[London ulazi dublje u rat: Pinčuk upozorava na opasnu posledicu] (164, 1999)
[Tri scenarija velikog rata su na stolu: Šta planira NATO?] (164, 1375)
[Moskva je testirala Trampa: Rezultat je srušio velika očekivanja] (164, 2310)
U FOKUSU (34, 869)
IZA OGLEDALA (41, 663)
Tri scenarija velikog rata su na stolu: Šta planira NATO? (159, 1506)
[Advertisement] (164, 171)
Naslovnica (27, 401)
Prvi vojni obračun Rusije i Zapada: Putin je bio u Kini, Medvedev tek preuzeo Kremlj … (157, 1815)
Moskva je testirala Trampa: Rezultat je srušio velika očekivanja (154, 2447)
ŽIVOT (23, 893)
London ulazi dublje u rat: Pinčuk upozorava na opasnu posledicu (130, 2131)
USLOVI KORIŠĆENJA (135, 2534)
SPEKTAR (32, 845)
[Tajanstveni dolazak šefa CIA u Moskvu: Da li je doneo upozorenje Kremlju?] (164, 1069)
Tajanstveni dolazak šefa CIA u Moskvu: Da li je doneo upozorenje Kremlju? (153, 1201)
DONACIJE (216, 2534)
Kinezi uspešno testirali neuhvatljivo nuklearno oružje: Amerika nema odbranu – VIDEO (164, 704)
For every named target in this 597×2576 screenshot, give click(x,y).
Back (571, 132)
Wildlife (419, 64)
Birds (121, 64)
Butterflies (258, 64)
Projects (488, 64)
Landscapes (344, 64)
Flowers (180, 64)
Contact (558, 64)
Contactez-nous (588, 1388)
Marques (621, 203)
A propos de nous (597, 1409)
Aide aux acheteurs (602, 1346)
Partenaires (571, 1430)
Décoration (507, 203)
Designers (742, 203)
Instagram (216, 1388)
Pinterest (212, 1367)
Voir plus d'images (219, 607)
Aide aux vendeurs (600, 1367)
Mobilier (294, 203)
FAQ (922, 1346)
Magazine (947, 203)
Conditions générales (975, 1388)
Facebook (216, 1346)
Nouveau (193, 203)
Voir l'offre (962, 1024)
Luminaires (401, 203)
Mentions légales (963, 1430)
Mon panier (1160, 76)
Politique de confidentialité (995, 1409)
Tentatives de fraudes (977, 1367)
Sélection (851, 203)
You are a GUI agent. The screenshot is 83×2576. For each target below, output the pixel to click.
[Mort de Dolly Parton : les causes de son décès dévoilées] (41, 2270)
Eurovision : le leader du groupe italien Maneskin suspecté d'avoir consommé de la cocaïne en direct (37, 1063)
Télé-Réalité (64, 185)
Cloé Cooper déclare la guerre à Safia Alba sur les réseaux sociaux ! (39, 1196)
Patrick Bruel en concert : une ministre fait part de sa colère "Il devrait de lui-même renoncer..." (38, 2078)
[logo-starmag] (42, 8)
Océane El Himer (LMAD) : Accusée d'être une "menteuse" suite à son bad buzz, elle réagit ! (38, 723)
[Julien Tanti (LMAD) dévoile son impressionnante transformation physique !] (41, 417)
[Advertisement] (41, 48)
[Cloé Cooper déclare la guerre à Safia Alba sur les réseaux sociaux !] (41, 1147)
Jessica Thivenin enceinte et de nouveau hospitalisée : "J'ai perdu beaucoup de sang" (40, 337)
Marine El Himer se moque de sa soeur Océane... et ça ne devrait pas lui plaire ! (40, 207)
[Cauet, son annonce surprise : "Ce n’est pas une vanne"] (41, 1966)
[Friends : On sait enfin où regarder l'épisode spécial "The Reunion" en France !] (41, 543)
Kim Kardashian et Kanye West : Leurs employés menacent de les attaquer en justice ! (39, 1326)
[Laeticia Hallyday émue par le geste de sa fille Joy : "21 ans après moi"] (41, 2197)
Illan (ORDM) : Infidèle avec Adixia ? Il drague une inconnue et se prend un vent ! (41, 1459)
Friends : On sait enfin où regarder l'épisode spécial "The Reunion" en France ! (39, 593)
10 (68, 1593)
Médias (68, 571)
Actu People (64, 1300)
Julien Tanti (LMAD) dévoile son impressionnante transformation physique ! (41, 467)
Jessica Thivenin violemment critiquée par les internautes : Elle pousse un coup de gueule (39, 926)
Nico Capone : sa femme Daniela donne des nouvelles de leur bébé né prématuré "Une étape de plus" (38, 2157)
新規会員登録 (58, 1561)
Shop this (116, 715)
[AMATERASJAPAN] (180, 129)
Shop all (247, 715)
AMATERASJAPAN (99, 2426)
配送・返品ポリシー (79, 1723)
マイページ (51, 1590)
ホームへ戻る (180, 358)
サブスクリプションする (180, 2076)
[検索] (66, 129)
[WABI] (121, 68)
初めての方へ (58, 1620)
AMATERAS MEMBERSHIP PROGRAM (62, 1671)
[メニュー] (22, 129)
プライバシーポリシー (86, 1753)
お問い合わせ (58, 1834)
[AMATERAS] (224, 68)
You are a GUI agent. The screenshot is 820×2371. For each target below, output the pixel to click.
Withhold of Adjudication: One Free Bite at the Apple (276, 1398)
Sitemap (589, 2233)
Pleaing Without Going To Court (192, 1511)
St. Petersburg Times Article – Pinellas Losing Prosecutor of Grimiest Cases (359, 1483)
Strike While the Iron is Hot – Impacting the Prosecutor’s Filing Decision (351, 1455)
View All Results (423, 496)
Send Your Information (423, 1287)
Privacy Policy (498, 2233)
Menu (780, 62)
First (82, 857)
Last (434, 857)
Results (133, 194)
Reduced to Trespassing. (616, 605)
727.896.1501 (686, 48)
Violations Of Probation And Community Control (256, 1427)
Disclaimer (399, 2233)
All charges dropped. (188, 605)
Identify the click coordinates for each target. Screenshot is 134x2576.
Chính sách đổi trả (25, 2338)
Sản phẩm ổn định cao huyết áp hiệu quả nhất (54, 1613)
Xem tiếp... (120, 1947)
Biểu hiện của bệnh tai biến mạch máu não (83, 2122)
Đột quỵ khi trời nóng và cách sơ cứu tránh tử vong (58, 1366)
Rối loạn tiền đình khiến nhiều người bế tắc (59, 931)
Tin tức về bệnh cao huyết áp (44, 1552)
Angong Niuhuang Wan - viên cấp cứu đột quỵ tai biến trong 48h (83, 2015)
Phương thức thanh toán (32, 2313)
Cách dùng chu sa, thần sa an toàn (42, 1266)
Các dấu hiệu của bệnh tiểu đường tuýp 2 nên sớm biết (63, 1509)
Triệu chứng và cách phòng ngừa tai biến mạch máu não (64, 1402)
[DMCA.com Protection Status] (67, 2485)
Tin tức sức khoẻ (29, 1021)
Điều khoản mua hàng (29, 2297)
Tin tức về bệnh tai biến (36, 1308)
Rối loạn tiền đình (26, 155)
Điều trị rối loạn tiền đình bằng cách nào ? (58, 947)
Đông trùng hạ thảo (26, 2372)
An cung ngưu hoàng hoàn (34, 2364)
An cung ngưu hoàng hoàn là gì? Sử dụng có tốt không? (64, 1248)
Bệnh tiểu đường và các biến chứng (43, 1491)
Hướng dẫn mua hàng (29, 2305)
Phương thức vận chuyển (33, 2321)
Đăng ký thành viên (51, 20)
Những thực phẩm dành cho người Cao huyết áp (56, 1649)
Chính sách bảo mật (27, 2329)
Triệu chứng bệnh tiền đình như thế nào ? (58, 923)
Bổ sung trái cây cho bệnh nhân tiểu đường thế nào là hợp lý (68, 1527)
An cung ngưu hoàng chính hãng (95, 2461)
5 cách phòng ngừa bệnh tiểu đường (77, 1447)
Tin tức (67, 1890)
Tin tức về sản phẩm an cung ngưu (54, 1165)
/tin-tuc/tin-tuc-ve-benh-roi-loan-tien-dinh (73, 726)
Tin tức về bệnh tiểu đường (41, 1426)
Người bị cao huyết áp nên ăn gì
◆ ◆ ◆ ◆ ◆ ◆ ◆
→ **Exercise aim**
What is needed is an exact copy of the lines above, from the one containing "DONACIJE (216, 2534)" through the one containing "Flowers (180, 64)", with nothing added.

→ **Expected answer**
DONACIJE (216, 2534)
Kinezi uspešno testirali neuhvatljivo nuklearno oružje: Amerika nema odbranu – VIDEO (164, 704)
For every named target in this 597×2576 screenshot, give click(x,y).
Back (571, 132)
Wildlife (419, 64)
Birds (121, 64)
Butterflies (258, 64)
Projects (488, 64)
Landscapes (344, 64)
Flowers (180, 64)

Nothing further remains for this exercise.